Recorded data below:

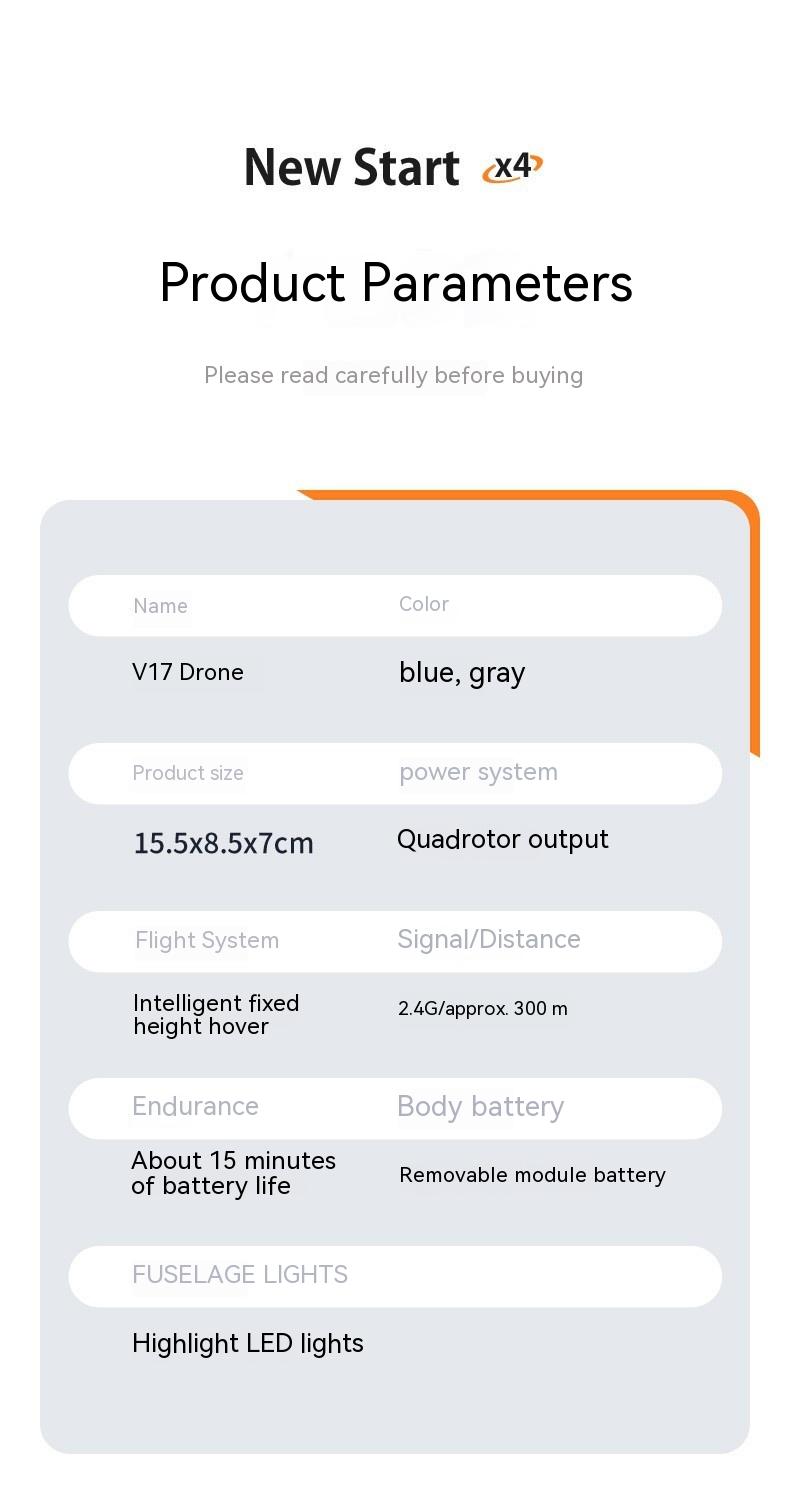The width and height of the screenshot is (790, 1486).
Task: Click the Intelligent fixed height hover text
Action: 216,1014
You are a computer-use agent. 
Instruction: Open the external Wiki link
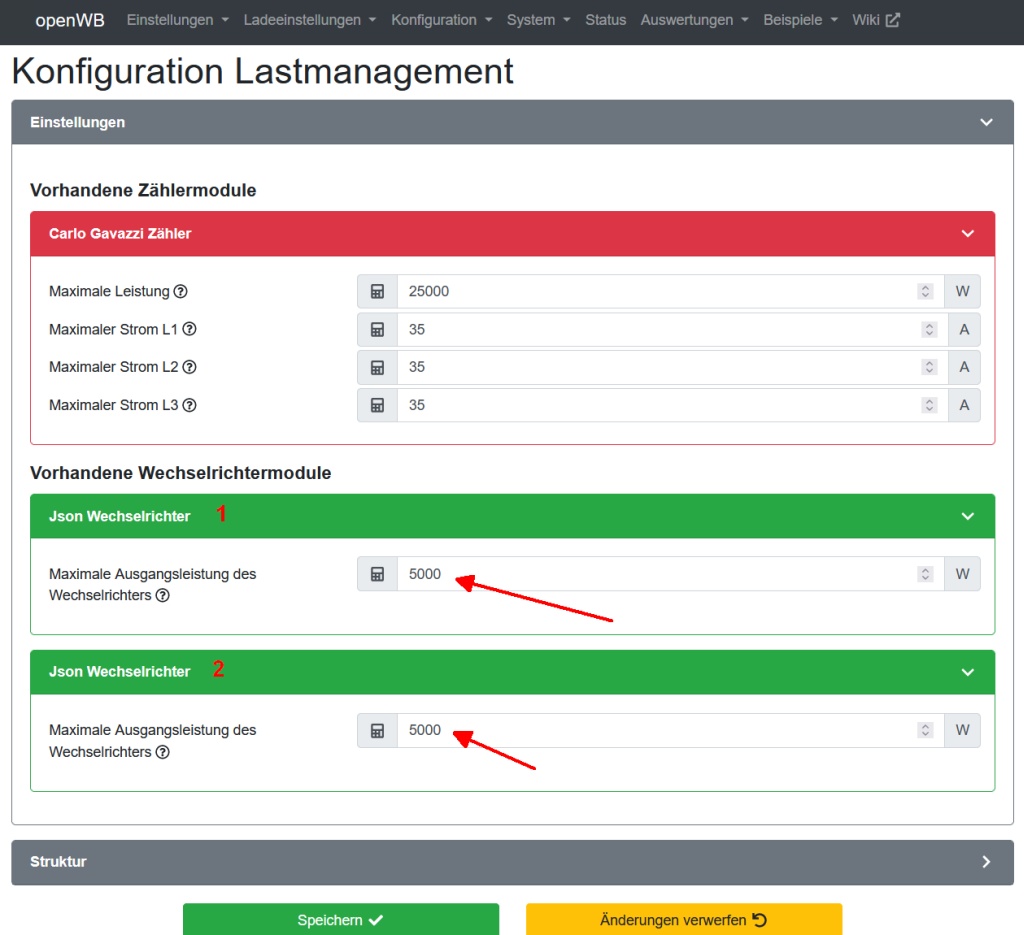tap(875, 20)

End of Recorded data.

Task goal => Could you reproduce exactly the lines running from the one with "You are a computer-use agent." through the final line of the listing above, both included, and drop the pictures?

Problem solution =>
You are a computer-use agent. 
Instruction: Open the external Wiki link
tap(875, 20)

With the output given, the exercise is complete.